## Page extract

============================================================

Beloved there is now sett before us life, and good, deathe and evill in that wee are Commaunded this day to love the Lord our God, and to love one another, to walke in his wayes and to keepe his Commaundements and his Ordinance, and his lawes, and the Articles of our Covenant with him that wee may live and be multiplied, and that the Lord our God may blesse us in the land whither we goe to posess it: But if our heartes shall turne away soe that wee will not obey, but shall be seduced and worship . . . other Gods, our pleasures, and proffitts, and serve them; it is propounded unto this day, wee shall surely perishe out of the good Land whither wee passe over this vast Sea to possesse it. . . .16

Notice the particular application that Winthrop draws from the Exodus story: possession of the land is contingent upon observing the moral obligations of the covenant with God. It is a mark of the greatness of Winthrop's address that the obligations he emphasizes are justice, mercy, affection, meekness, gentleness, patience, generosity, and unitynot the qualities usually associated with taking or keeping possession of a land. Later and lesser sermons would extol much more active and aggressive virtues for the nation to observe.

============================================================

## Data section
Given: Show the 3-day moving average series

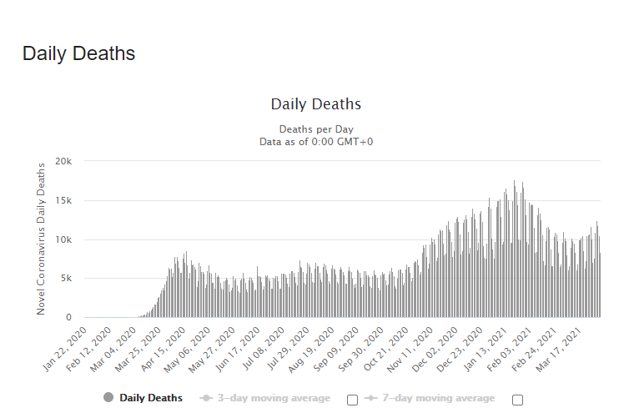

============================================================

## Parts of the exercise
(1) Rewrite part of the Winthrop passage, beginning at the words "Notice the particular" and stopping after "nation to observe.", with "Exodus story" renamed to "Exodus narrative".
(2) Translate this sentence from the Winthrop passage into Spanish: "Later and lesser sermons would extol much more active and aggressive virtues for the nation to observe."
(3) In the Winthrop passage, what is possession of the land said to be contingent upon?
The lines after the Winthrop passage are separate material and have nothing to do with it.

## Answers for the tasks
(1)
Notice the particular application that Winthrop draws from the Exodus narrative: possession of the land is contingent upon observing the moral obligations of the covenant with God. It is a mark of the greatness of Winthrop's address that the obligations he emphasizes are justice, mercy, affection, meekness, gentleness, patience, generosity, and unitynot the qualities usually associated with taking or keeping possession of a land. Later and lesser sermons would extol much more active and aggressive virtues for the nation to observe.

(2) Sermones posteriores y menores exaltarían virtudes mucho más activas y agresivas para que la nación las observara.

(3) Observing the moral obligations of the covenant with God.